Organized Crime in Mexico takes a hard look at the dire implications of the pervasive and powerful criminal enterprises in northern Mexico, comparing and contrasting the present threat to past issues, including drug and human smuggling during the latter half of the twentieth century. Criminal organizations operating in Mexico and the United States threaten the economic well-being of North America as well as the democratic freedoms of our neighbor to the south. Cameron H. Holmes, an experienced organized-crime prosecutor and antiûmoney laundering expert, shows how this shift in criminal activity is extremely damaging to North American economies and explains that in order to halt this economic erosion, U.S. policy requires a new strategy, changes in thinking, and new and increased countermeasures.
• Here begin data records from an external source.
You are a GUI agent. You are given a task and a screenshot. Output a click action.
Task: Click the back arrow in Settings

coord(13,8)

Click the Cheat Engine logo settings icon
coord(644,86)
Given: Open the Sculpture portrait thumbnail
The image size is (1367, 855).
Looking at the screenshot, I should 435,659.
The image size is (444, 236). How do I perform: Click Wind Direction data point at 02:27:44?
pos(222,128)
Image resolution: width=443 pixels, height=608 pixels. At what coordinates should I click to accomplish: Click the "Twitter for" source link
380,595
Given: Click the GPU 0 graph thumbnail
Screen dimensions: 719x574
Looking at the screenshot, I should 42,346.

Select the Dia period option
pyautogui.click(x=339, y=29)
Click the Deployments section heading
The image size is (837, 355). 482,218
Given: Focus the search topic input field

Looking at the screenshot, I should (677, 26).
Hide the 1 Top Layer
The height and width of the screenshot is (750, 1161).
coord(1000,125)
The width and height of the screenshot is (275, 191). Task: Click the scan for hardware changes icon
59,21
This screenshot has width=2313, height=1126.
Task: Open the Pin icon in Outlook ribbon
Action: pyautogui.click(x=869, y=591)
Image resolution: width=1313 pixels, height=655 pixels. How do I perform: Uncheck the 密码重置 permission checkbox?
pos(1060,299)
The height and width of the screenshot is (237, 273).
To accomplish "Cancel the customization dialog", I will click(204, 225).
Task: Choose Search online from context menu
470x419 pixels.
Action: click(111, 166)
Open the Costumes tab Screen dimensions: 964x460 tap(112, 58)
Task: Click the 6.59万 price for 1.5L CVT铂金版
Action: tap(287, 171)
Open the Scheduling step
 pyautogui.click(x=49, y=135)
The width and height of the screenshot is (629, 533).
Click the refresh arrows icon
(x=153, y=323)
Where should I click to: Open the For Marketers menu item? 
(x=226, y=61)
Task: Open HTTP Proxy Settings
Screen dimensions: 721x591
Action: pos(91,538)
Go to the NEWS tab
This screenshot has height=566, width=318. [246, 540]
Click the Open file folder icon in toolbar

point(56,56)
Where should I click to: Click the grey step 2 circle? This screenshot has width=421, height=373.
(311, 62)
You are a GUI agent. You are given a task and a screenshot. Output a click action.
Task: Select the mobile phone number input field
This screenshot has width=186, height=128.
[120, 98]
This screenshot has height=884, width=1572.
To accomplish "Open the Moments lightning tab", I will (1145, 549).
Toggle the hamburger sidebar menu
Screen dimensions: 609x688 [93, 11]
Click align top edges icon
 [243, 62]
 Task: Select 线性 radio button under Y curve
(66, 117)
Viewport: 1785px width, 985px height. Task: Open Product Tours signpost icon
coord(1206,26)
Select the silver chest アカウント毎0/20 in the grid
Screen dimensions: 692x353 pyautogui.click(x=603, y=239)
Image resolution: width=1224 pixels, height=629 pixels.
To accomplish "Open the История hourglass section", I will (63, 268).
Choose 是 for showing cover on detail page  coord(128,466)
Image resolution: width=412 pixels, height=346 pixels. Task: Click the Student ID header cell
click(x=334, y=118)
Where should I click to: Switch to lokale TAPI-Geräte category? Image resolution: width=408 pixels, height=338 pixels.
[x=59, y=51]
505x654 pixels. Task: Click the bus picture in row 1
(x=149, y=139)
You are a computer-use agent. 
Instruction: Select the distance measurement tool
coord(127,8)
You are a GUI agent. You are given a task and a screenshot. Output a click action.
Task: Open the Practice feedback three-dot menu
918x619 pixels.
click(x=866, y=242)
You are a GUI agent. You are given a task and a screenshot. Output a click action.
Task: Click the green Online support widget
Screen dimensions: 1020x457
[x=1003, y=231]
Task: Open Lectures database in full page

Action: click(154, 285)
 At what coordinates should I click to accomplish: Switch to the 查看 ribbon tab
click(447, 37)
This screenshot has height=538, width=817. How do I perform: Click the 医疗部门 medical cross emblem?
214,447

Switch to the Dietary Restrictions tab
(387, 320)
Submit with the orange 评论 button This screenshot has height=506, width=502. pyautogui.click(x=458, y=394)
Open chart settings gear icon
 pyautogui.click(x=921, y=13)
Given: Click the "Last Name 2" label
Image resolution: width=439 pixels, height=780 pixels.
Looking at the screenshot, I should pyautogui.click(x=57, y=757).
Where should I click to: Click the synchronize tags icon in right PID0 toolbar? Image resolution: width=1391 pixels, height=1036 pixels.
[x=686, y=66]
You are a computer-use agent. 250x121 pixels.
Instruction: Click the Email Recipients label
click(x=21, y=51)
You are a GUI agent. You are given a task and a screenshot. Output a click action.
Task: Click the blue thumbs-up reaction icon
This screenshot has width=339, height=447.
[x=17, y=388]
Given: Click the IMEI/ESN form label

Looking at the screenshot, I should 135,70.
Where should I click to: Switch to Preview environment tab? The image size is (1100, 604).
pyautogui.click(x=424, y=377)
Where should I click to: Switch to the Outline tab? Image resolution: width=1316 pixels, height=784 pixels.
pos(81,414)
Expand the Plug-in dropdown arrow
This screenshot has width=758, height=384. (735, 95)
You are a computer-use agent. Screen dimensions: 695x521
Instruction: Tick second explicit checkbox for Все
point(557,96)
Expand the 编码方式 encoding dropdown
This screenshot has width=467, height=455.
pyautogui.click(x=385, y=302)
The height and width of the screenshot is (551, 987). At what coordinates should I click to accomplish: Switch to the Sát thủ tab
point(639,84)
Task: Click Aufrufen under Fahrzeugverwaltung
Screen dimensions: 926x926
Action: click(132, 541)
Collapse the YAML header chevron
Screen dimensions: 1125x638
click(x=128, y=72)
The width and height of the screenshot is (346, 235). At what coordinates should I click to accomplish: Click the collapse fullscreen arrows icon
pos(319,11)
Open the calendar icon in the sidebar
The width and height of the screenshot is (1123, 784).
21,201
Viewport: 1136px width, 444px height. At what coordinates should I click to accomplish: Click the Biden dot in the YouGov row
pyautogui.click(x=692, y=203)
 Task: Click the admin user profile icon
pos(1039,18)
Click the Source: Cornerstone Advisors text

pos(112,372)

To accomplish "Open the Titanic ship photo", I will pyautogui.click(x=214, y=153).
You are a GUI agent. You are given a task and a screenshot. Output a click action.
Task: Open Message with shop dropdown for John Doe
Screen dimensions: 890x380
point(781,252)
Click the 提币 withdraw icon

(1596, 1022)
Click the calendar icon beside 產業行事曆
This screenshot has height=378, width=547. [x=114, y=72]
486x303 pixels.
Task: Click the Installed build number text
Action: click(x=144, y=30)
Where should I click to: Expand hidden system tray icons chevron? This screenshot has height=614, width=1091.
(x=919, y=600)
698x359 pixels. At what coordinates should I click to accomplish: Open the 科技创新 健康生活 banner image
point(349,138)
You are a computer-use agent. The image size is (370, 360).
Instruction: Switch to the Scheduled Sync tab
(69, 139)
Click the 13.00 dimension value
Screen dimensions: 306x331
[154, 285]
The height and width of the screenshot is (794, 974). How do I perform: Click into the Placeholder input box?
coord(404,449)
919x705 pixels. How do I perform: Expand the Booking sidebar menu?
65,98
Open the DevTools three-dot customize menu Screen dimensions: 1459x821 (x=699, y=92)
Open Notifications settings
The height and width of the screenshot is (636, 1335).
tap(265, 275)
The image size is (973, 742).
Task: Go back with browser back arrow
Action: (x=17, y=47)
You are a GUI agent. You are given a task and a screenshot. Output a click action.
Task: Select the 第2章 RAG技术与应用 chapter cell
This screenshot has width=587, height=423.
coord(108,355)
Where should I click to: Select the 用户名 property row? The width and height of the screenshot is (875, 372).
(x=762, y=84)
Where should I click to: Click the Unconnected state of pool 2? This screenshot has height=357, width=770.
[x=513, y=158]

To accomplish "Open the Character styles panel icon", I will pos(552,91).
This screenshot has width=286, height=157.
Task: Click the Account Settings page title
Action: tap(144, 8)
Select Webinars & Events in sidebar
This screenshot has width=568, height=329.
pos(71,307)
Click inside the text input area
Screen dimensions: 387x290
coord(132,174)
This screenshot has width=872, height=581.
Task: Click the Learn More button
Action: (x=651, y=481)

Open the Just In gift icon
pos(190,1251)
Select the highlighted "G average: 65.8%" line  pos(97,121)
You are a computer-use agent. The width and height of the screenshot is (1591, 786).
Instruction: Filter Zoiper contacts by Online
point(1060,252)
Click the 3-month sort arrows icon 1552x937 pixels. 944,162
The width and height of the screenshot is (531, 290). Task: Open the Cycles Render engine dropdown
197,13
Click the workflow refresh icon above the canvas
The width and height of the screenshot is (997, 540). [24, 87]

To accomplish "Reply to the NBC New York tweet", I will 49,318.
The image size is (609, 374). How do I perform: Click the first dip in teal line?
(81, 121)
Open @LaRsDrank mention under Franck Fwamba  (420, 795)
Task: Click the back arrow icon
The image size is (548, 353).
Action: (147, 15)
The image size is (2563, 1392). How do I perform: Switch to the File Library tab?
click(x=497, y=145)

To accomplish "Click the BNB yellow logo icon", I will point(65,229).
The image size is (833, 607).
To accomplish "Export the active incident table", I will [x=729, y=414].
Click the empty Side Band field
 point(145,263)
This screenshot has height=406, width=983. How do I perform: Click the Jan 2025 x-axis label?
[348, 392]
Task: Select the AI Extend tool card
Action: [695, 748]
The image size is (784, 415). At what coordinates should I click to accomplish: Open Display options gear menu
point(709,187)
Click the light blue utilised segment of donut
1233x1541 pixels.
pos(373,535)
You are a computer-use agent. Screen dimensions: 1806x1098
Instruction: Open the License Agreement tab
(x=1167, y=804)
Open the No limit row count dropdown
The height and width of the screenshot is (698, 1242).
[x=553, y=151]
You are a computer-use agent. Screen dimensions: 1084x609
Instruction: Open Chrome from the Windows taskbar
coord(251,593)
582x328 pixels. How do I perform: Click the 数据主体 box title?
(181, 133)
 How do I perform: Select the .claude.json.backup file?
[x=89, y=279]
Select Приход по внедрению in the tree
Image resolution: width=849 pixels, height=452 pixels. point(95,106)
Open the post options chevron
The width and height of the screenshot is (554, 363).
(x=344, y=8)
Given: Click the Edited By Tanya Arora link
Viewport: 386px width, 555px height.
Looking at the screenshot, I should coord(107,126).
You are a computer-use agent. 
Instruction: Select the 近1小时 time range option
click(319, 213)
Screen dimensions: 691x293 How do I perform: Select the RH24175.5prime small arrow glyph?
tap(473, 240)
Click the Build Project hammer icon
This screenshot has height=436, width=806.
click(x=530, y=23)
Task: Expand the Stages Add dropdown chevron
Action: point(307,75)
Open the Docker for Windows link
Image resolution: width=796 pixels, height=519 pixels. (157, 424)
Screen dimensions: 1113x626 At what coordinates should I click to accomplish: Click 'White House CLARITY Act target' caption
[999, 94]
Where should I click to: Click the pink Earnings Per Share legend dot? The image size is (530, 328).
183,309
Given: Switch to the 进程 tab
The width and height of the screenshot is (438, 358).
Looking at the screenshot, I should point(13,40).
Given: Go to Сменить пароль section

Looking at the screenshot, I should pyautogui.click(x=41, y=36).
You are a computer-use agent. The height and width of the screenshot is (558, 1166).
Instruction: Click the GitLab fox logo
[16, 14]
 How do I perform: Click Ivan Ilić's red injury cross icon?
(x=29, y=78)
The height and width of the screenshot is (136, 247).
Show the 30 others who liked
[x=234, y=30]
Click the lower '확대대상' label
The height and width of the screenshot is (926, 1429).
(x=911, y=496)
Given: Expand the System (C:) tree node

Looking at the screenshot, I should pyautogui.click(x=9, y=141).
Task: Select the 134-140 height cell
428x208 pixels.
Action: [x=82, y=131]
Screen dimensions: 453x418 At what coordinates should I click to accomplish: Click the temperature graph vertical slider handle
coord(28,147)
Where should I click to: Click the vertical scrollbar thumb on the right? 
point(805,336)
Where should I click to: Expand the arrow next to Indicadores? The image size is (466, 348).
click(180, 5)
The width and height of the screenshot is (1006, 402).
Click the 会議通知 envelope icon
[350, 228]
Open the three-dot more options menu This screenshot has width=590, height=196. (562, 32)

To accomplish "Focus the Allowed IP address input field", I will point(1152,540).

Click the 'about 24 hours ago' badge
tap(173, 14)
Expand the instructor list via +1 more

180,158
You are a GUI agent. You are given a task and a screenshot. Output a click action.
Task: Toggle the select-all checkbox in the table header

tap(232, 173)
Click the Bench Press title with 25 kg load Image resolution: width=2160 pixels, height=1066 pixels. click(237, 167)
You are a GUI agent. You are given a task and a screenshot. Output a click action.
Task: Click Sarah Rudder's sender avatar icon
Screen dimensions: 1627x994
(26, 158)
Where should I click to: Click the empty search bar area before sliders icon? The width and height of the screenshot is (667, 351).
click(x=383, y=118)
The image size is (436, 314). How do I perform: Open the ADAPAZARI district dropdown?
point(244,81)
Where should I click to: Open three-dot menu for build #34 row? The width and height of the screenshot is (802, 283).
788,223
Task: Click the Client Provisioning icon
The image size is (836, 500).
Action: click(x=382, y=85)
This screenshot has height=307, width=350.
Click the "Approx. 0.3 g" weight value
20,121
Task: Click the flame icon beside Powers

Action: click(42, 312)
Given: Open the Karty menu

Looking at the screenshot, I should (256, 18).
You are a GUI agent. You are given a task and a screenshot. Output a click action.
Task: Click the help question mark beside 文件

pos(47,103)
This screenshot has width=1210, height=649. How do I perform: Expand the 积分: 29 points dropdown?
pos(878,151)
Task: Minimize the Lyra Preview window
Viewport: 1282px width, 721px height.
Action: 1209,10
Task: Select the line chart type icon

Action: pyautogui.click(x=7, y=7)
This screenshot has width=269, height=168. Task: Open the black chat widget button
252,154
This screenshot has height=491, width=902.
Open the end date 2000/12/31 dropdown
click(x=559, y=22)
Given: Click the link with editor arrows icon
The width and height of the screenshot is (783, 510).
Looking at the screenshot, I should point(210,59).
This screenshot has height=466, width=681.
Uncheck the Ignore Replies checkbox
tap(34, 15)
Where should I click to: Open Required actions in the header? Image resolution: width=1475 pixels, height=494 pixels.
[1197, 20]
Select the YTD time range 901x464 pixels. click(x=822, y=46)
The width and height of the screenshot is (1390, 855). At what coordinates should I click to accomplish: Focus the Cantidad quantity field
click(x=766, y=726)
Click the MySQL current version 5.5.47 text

Strategically, we have light-years to travel and little time to do it. Without intervention criminal activity will strangle legitimate business, degrade the Mexican economy, and because the United States itself is so intimately affected, undermine the U.S. economy in turn. Continued prosperity in both countries depends on our joint success in controlling these criminal enterprises. Organized Crime in Mexico examines the new diversification and strategies of organized criminal groups, suggests a series of countermeasures, and places these issues in a global context. What is transpiring in Mexico is part of a larger international problem, and criminal enterprises currently pose new and consistent threats to economies around the world.